Expected Deliverable

The data steps are:

  1. Systematically identify the online course catalogues for all 114 land-grant universities.
  2. Create a broad list of keywords that identify the presence of food systems content, equity/justice content, and pedagogical approaches.
  3. Use Python to web-scrape titles and descriptions of food and agricultural coursework across disciplines.
  4. Manually review Python outputs and clean data as necessary.
  5. Quantify the presence of various keywords in association with each land-grant.
  6. Analyze data for patterns, differences, and meanings.

The role of the Discovery Project students in Fall 2020 will be Step 3: To finish building and running Python code for performing the web-scraping of all 114 course catalogues. In spring and summer 2020, DP students completed about 50% of the initial code. The team will work in collaboration with two social science undergraduate students who will be working on Steps 4–6.

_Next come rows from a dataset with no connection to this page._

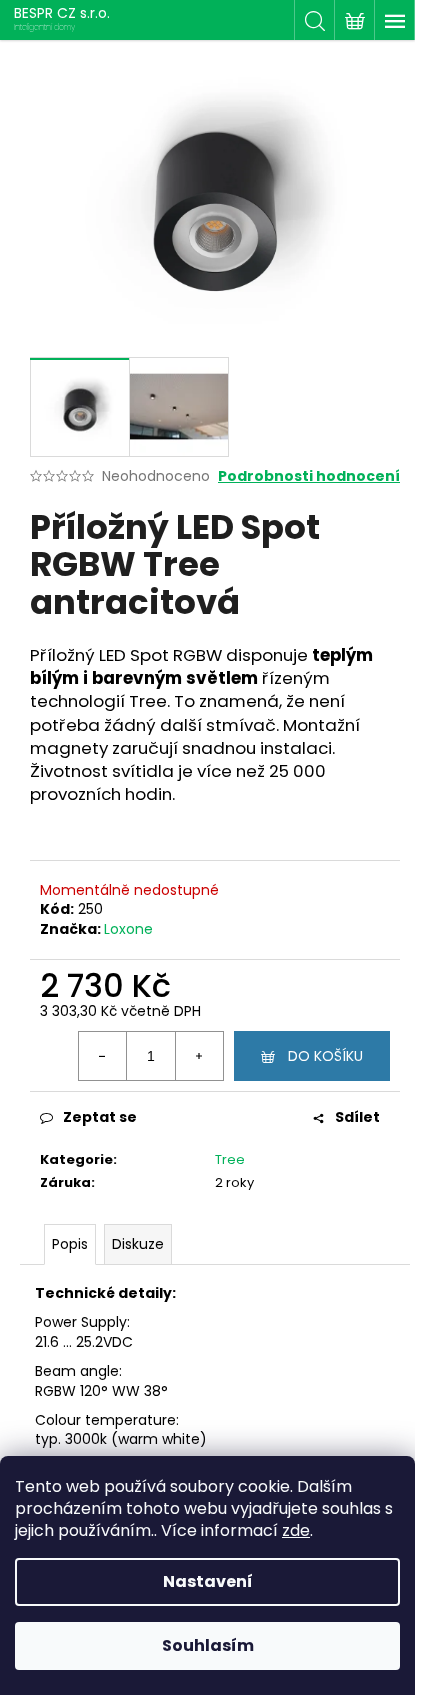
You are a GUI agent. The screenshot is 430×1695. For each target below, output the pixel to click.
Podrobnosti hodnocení (309, 476)
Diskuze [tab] (138, 1244)
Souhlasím (208, 1645)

What would a successful semester look like to you?

Success would be twofold:

  1. The students stretch their data science skills by applying them to project that address broad “systems” themes of education and food justice, and thus have the opportunity to think and grow in areas outside their primary discipline.
  2. The tasks are accomplished such that we have working data for all 114 schools by the end of the semester.

Additional Skills from ideal candidates

Outstanding communication skills. Comfort with asking questions and seeking help when needed.